Some educators said they understood John Paul to mean that while the church needs and supports the work of its thinkers, particularly in times of great change, theologians also must be aware that it is the hierarchy -- principally the bishops -- who decide church teaching. In interviews, some of the educators said they thought the pope called for increased collaboration between the bishops and theologians, who have often been at odds, and an awareness of what the pope called "the right of the faithful not to be troubled" by theories they are unable to evaluate.
"Theologians shouldn't carry their untested speculation too far into the marketplace," said Jude P. Dougherty, the dean of the school of philosophy at Catholic University for 13 years.
Dougherty, who said theologians were "not known for their common sense," argued that when they discuss controversial issues "they should stick to the academic lounge and stay in the professional journals."
Approximately 2,200 Catholic educational leaders, scholars and teachers, most of them in full academic dress, crowded into the university's field house early yesterday to hear the pope. Thousands of students, families, nuns and priests stood on the lawns outside the tightly secured building and listened quietly to the pope's words, broadcast on loudspeakers.

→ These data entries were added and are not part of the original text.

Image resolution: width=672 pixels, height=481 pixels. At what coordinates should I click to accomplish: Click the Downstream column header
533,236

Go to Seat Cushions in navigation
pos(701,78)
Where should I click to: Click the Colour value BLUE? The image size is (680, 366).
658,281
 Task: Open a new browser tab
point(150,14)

While John Paul's clear affirmation of the church's stand on some of its most troubling moral issues -- birth control, divorce, and celibacy, and the exclusion of women from the priesthood -- were lost on few of them, many of the educators said the pope seemed to acknowledge that there are differences in the church.
James Gallagher, a layman who is president of Mt. Aloysius College, a small Catholic school in Pennsylvania, said he felt the pope "did not eliminate the possibility of growth in thought and expansion of ideas."

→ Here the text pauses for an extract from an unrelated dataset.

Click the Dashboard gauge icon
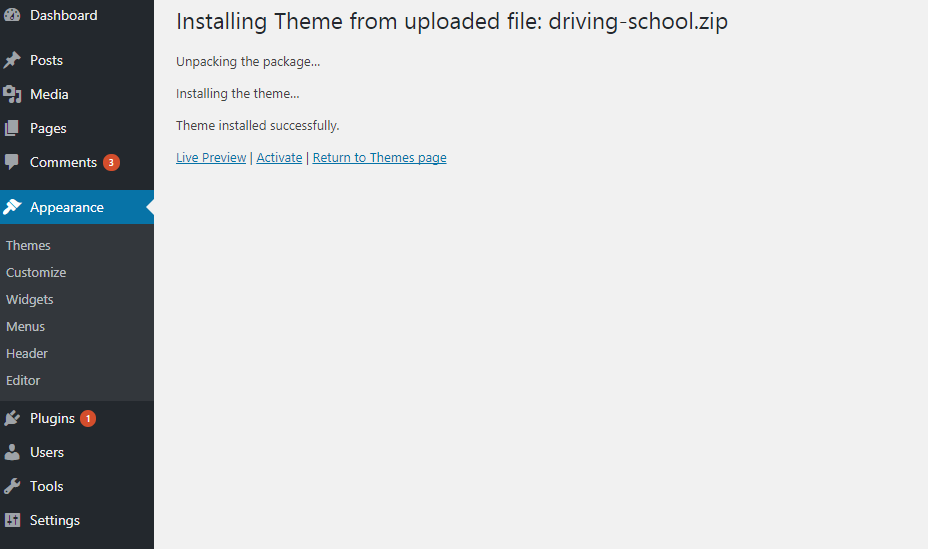Image resolution: width=928 pixels, height=549 pixels. point(12,15)
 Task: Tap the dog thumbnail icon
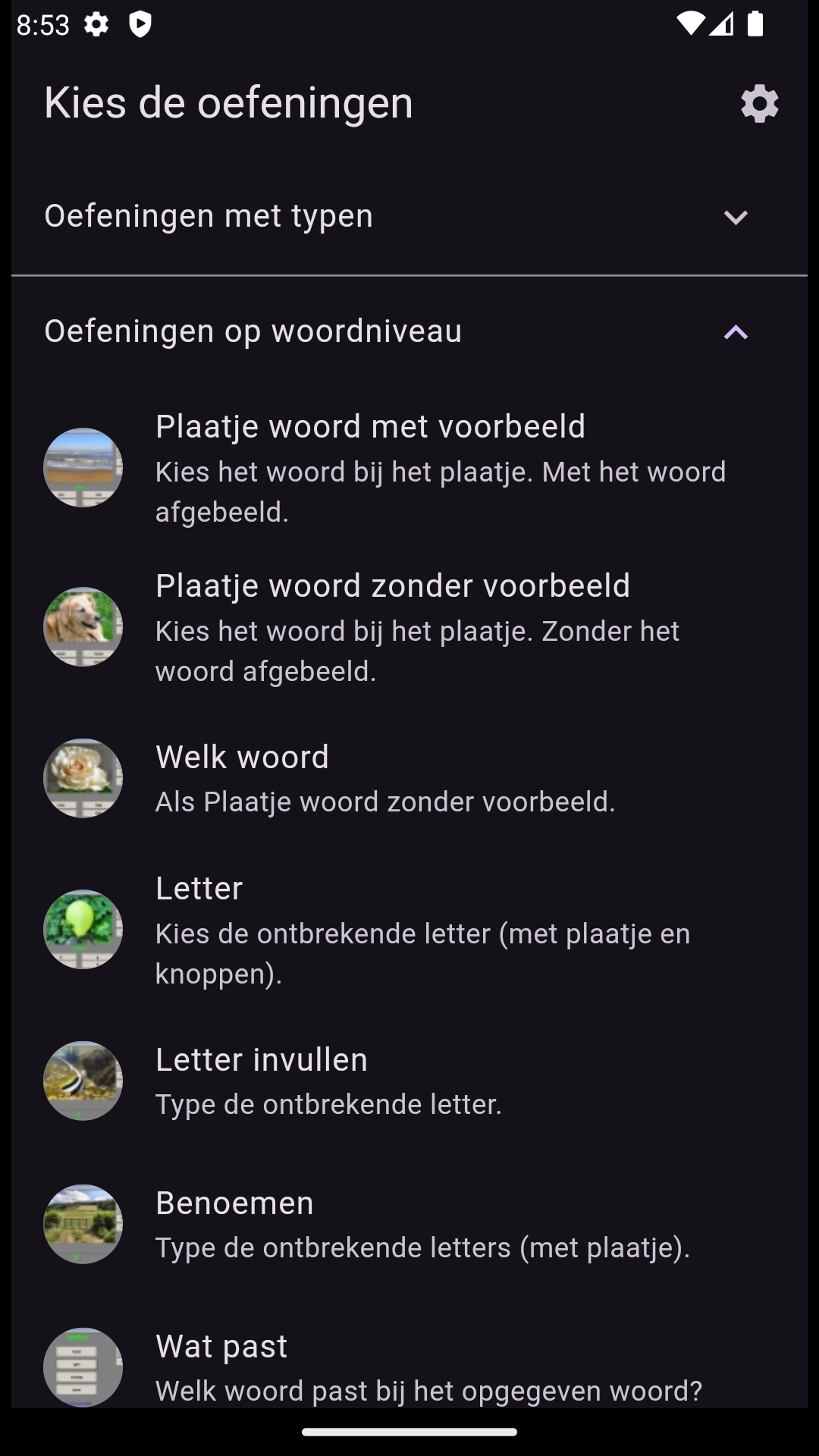[83, 627]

"He's open to thoughtful . . . and maybe long, long, long range change," Gallagher said.
The pope's remarks on theologians were of particular significance to those at Catholic University, where 11 years ago, a number of their colleagues publicly voiced disapproval of Pope Paul VI'S encyclical banning the use of artificial means of birth control. Their statement, which advised Catholic couples to make their own decisions about contraception, eventually was supported nationally by about 600 Roman Catholic theologians and other teachers and scholars. But on the Catholic University campus, their action provoked a battle over academic freedom and led to a confrontation with the hierarchy.
Yesterday, the Rev. Charles E. Curran, a professor of moral theology at Catholic University and one of the dissenters in 1968, said he felt the pope had "strongly affirmed the importance of academic freedom and the responsibility of the theologian."
While the pope may be "quite conservative," Curran said, he has recognized that "there will continue to be discussion . . . in the church."
For the Catholic educators, Thomas Mastroianni, the dean of Catholic University's School of Music, said he thought the pope "stated rather clearly that our mission is . . . the idea of research and knowledge and faith and truth being compatible."
The pope's message, Mastroianni said, was that "the approach to truth is not in conflict with faith."